PROVIDED ENTRIES:
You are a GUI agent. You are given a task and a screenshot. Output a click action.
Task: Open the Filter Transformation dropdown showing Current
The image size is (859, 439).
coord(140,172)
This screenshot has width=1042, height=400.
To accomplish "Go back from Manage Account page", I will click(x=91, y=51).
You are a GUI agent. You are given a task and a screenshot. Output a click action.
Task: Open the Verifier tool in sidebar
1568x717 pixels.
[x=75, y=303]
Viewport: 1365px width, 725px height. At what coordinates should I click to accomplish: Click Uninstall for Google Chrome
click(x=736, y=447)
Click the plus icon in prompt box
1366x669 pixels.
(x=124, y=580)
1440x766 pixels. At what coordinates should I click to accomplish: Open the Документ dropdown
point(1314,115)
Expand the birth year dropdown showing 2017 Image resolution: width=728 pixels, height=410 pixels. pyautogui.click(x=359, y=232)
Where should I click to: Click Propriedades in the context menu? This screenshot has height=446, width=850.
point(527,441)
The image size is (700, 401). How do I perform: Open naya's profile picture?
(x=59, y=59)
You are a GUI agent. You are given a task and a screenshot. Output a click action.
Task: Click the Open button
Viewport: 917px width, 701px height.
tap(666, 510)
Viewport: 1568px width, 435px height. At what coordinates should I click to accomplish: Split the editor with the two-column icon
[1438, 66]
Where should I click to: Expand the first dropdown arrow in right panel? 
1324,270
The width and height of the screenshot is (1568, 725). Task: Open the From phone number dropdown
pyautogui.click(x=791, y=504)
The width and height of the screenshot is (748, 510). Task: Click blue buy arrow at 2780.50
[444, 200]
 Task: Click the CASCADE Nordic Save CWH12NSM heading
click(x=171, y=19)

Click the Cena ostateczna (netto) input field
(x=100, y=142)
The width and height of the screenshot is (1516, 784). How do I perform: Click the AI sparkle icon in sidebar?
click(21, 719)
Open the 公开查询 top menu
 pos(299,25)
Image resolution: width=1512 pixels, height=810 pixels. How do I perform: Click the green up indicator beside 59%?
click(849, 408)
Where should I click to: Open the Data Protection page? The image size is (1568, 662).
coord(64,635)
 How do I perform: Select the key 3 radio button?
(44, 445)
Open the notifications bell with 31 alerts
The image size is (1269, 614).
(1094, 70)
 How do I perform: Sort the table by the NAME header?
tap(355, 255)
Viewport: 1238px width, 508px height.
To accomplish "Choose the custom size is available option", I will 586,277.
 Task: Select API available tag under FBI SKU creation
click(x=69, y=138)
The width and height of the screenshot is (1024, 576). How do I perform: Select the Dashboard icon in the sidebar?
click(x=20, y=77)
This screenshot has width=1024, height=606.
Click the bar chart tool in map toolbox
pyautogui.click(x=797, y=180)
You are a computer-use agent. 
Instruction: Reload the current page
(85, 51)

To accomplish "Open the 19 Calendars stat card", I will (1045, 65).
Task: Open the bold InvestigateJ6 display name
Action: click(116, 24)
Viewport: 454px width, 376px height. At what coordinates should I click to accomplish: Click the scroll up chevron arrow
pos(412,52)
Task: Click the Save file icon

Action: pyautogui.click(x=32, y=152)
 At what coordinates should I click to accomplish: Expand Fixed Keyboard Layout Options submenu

WORK INSTRUCTIONS: Taking the line that contains "This screenshot has width=1024, height=606." as the first, reproduce every line through the end of the entries exactly.

RESPONSE:
This screenshot has width=1024, height=606.
Click the bar chart tool in map toolbox
pyautogui.click(x=797, y=180)
You are a computer-use agent. 
Instruction: Reload the current page
(85, 51)

To accomplish "Open the 19 Calendars stat card", I will (1045, 65).
Task: Open the bold InvestigateJ6 display name
Action: click(116, 24)
Viewport: 454px width, 376px height. At what coordinates should I click to accomplish: Click the scroll up chevron arrow
pos(412,52)
Task: Click the Save file icon

Action: pyautogui.click(x=32, y=152)
 At what coordinates should I click to accomplish: Expand Fixed Keyboard Layout Options submenu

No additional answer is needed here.